In der Schweiz hat der Mammutprozess gegen ehemalige Führungskräfte der bankrotten Schweizer Fluggesellschaft Swissair begonnen.
Insgesamt 19 Angeklagte müssen sich seit Dienstag früh in Bülach bei Zürich vor Gericht verantworten. Die Staatsanwaltschaft wirft ihnen Rechtsverstöße bei ihren Versuchen im Jahr 2001 vor, die Swissair Gruppe wieder flottzumachen.
11 Milliarden Euro Schulden
Zu dem Zeitpunkt hatte die
Mutterfirma von Swissair schon einen Schuldenberg von umgerechnet elf Mrd.
Euro angehäuft. Im Oktober 2001 machte das einstige Aushängeschild der
Schweizer Wirtschaft dann eine finanzielle Bruchlandung, als es nicht einmal
mehr die Kerosinrechnungen für seine Flugzeuge bezahlen konnte.
Wenig öffentliches Interesse
Die 19 früheren Mitglieder der
Geschäftsführung und der Aufsichtsgremien stehen nun vor Gericht, darunter
die früheren Vorstandschefs Philippe Bruggisser und Mario Corti. Zum Auftakt
des Prozesses kamen weit weniger Menschen als erwartet. Die Schweizer Justiz
hatte für den Prozess den Bülacher Gemeindesaal ausgewählt, weil erwartet
worden war, dass hunderte Ex-Mitarbeiter des Unternehmens und Anteilseigner
zu dem Prozess kommen würden. Allerdings waren Dienstag früh nur einige
wenige Interessierte im Saal.
Größtes Gerichtsverfahren
Der Prozess begann am Morgen
mit der Anhörung von Gerhard Fischer, am Nachmittag sollte die Anhörung des
Bankiers Benedict Hentsch folgen. Beide sind ehemalige Mitglieder des
Verwaltungsrats der SAirGroup, des ehemaligen Mutterhauses der Swissair. Der
auf zwei Monate angesetzte Prozess ist das größte Gerichtsverfahren, das
jemals in der Schweiz stattgefunden hat.
Swissair-Pleite schockte Schweizer
Der Untergang der Swissair im
Herbst 2001 hatte die Schweiz schockiert.

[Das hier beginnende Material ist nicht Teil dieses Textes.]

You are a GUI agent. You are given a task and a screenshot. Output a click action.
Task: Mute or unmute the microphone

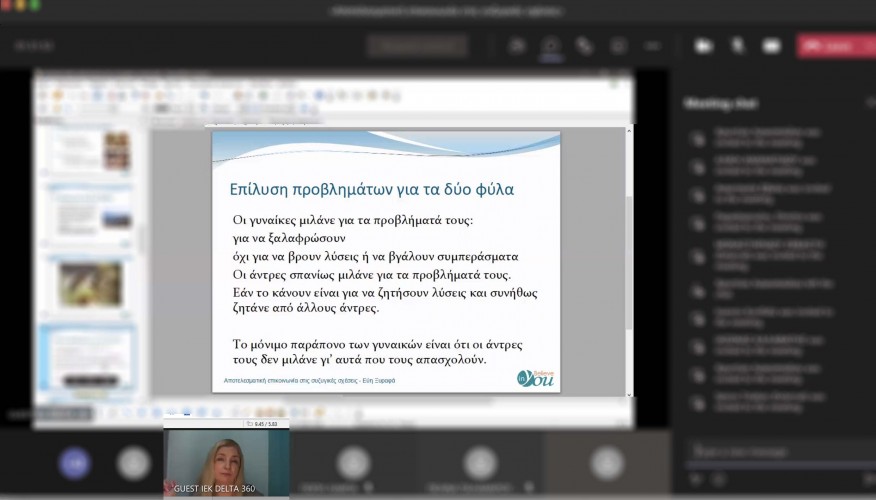pyautogui.click(x=738, y=46)
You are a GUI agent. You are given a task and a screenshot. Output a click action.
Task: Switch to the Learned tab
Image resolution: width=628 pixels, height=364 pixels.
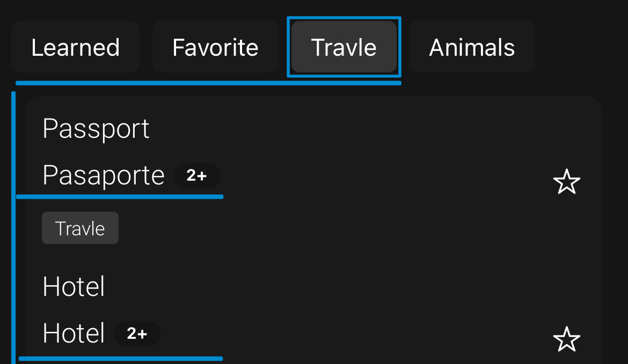coord(75,47)
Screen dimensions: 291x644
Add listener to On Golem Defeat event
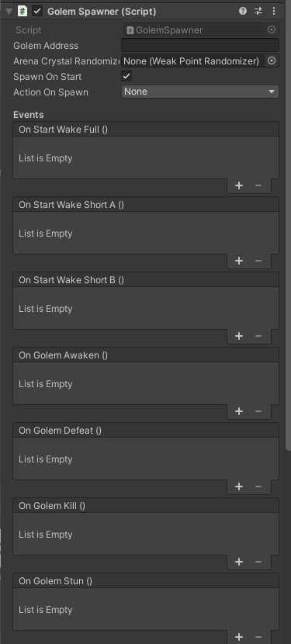pyautogui.click(x=239, y=486)
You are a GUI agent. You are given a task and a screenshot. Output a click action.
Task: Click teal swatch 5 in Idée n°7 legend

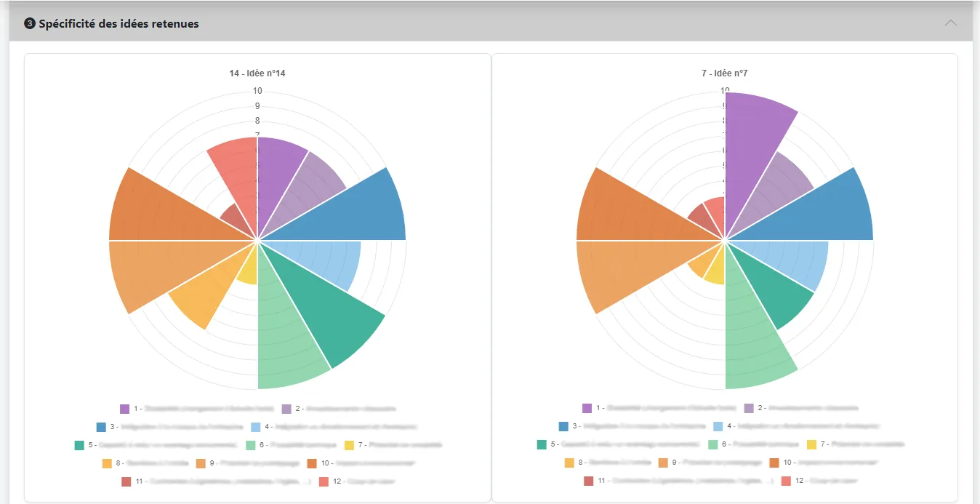[542, 444]
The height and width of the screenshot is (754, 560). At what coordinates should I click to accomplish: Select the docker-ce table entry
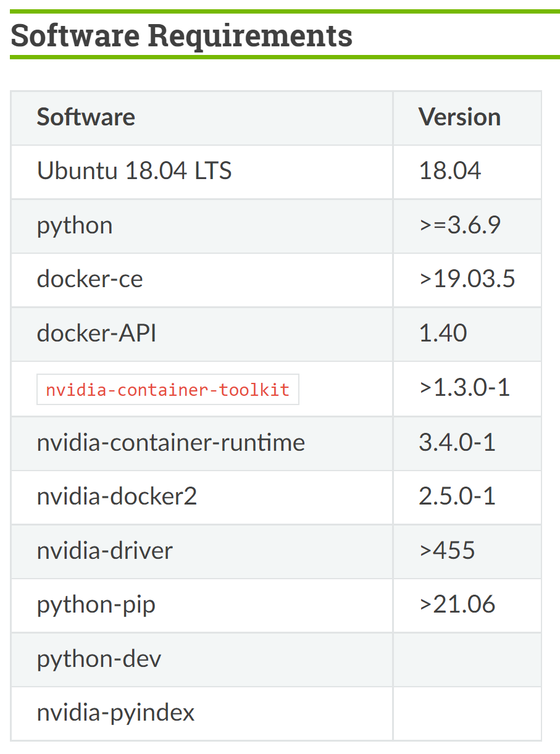pos(90,279)
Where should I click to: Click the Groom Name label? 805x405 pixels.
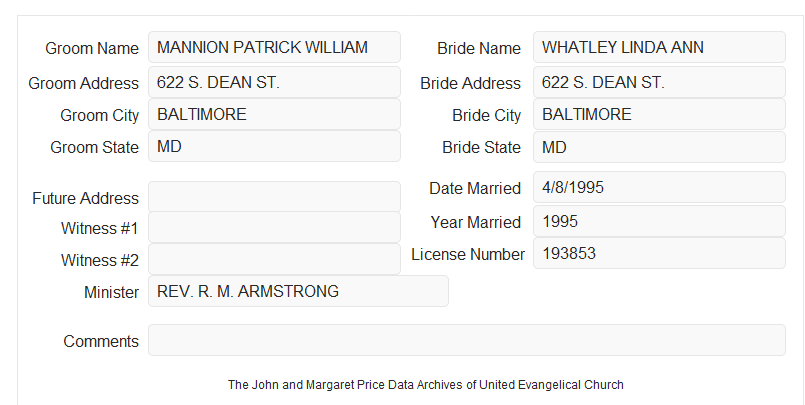[92, 48]
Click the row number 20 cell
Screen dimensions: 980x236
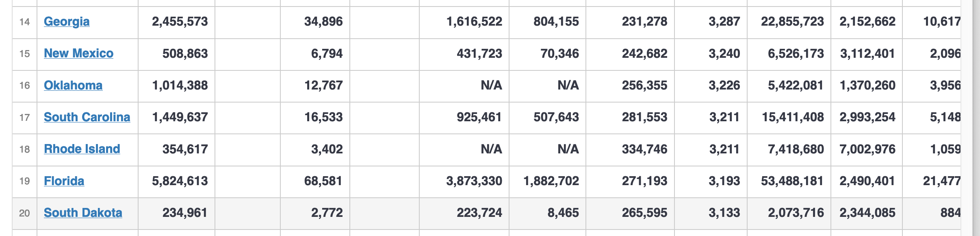(x=25, y=213)
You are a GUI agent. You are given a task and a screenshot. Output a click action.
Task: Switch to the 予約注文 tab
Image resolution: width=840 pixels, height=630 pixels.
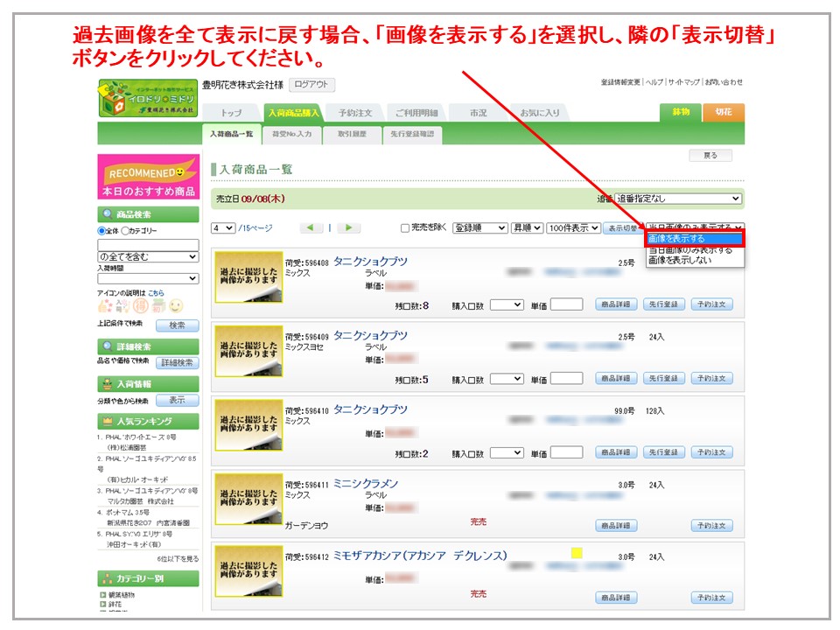click(x=355, y=113)
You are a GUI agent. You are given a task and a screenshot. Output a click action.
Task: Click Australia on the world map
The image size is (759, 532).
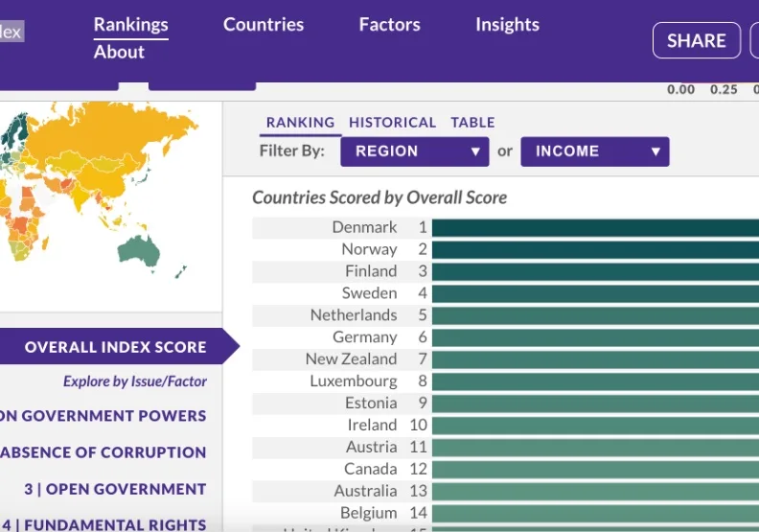tap(138, 252)
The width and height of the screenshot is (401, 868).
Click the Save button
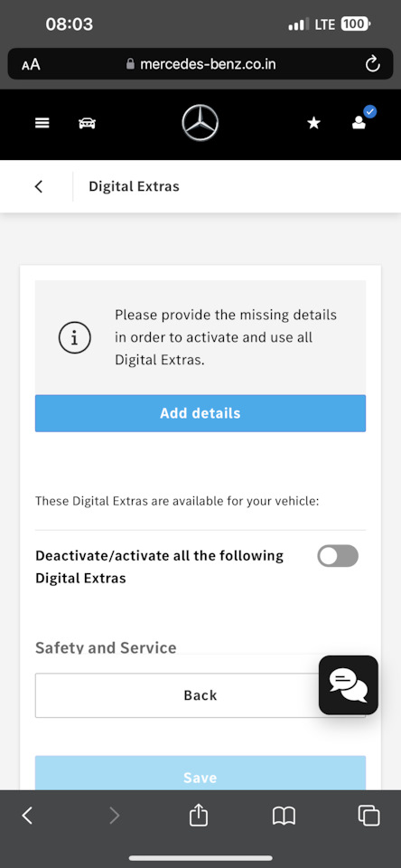pyautogui.click(x=201, y=773)
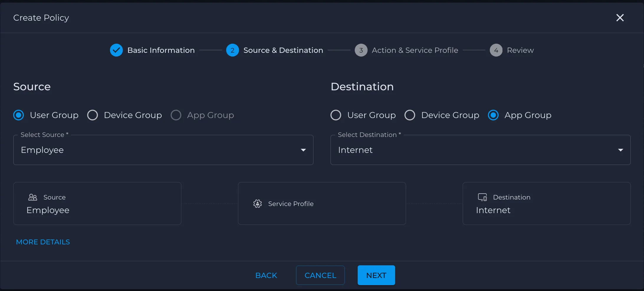Select Device Group radio under Source
The image size is (644, 291).
(x=93, y=115)
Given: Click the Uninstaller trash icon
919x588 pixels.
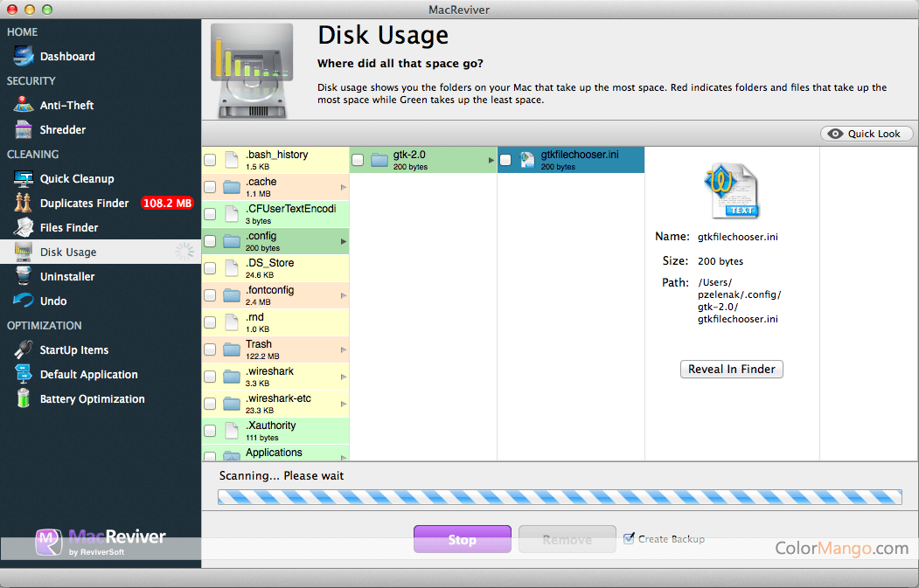Looking at the screenshot, I should point(24,277).
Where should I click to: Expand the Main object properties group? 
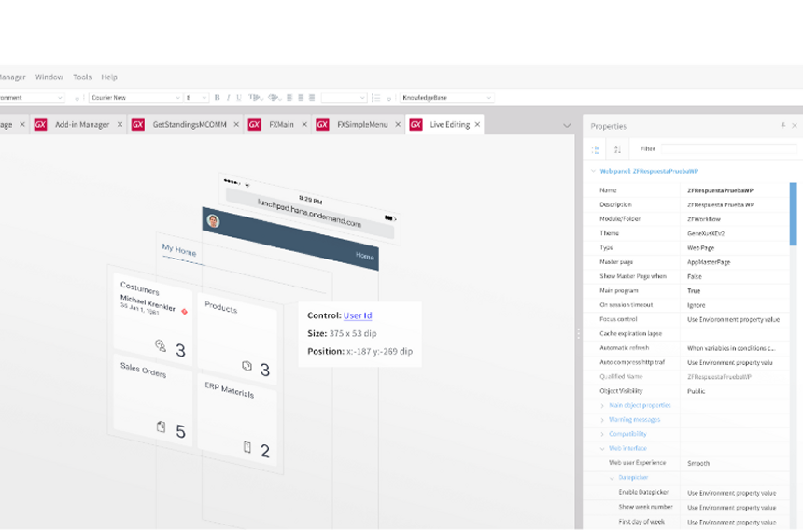coord(601,405)
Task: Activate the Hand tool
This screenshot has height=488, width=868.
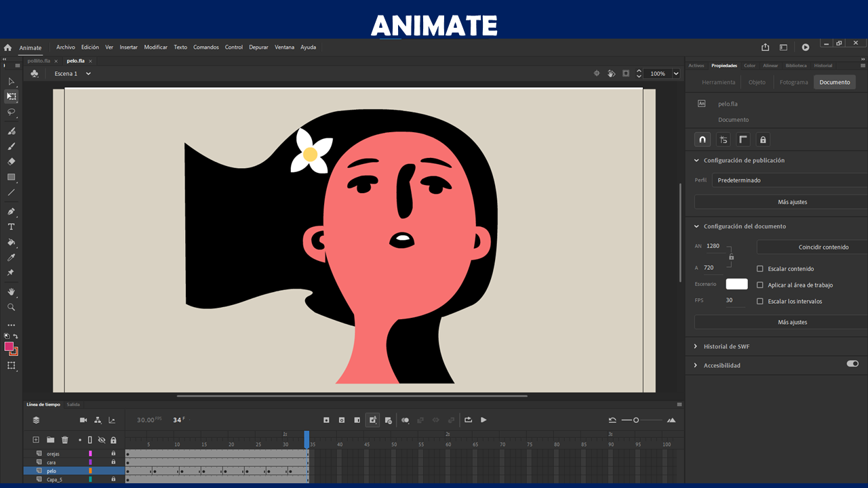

Drastisch war dem Land der
Niedergang der einstigen Vorzeigefirma am 2. Oktober 2001 mit dem "Grounding"
vor Augen geführt worden, als sämtliche Swissair-Maschinen mangels
Zahlungsfähigkeit der Fluggesellschaft am Boden blieben.
Kapital und Arbeitsplätze vernichtet
Mit dem Untergang der
Swissair-Gruppe wurden auch Werte in Milliardenhöhe und Tausende von
Arbeitsplätzen vernichtet. Für die Weiterführung eines Flugbetriebs aus der
Schweiz brachten Staat und Wirtschaft in einer beispiellosen Aktion
gemeinsam gut 4,5 Mrd. Franken (2,79 Mrd. Euro) auf.
Vorarbeiten von viereinhalb Jahren
Die Zürcher
Staatsanwaltschaft hatte mit ihren Ermittlungen bereits vor dem Grounding
begonnen. Bis zur Einreichung der ersten Anklage im Frühling 2006 hatte der
Fall die Behörde bereits rund viereinhalb Jahre lang beschäftigt. Im Lauf
der Ermittlungen befragte die Staatsanwaltschaft rund 130 Personen und nahm
etwa 20 Hausdurchsuchungen vor. Insgesamt wurden 4.150 Aktenordner an das
Gericht in Bülach transportiert.
Angeklagte keine "Wirtschaftsbetrüger"
Bereits
bei der Anklageerhebung hatte die Staatsanwaltschaft allerdings betont, sie
erachte die Angeklagten nicht als eigentliche Wirtschaftsbetrüger. Die
Personen hätten den Untergang der Swissair verhindern wollen - wenn auch
nach Ansicht der Staatsanwaltschaft mit unlauteren Mitteln.